Parmi les entreprises disposant d’un leadership dans ce secteur, Brice Prunas cite Nvidia, qui fabrique les puces informatiques nécessaires à ces technologies. Google lui semble également incontournable. Plus sujette à controverse en ce moment – surtout en raison du caractère imprévisible de son dirigeant Elon Musk – Tesla a également ses faveurs. « L’IA chez Tesla ne se limite pas aux voitures autonomes, elle est au cœur de tous les projets. Leur robot humanoïde Optimus, par exemple, est une nouvelle déclinaison de leur IA avec un potentiel d’amélioration. Les prochaines versions disposeront de fonctions conversationnelles, et l’interprétation des émotions humaines sera l’étape suivante. Dans les innombrables domaines de l’assistance et des soins aux personnes en situation de dépendance, le potentiel est très important. » Le CEO de Google Sundar Pichai ne le contredira pas, lui qui n’avait pas hésité à comparer l’IA à la découverte du feu ou de l’électricité en termes d’avancée pour l’histoire de l’humanité, dans une interview donnée l’an dernier à la BBC.

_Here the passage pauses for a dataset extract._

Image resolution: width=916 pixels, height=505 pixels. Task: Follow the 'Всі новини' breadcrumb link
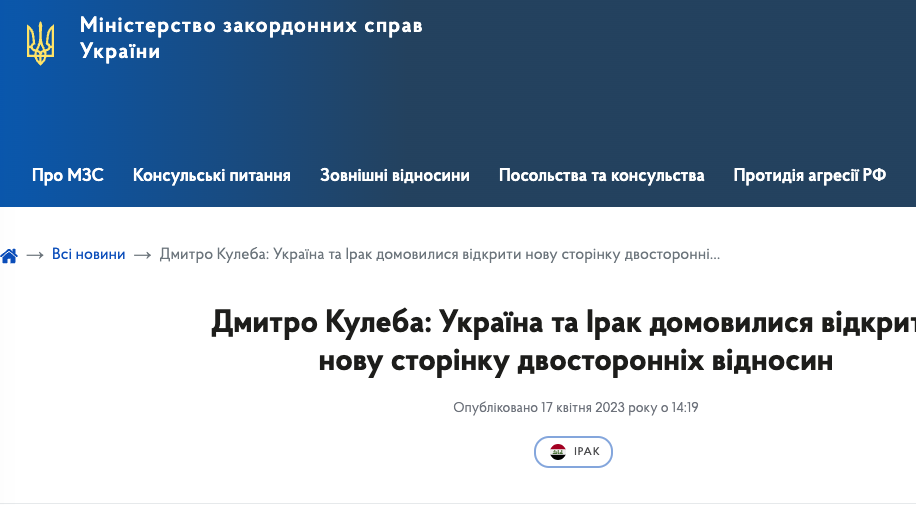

Voilà pour les tendances de fond incontournables. À plus court terme, beaucoup d’analystes privilégient également les entreprises tirant parti du marché des véhicules électriques (comme le fabricant de semi-conducteurs Infineon figurant dans notre sélection). Selon eux, ce secteur a un boulevard devant lui pour la prochaine décennie. Le taux de pénétration des véhicules électriques est encore faible, de l’ordre de 5%. Mais la tendance devrait s’accélérer, d’autant que les politiques poussent dans cette direction.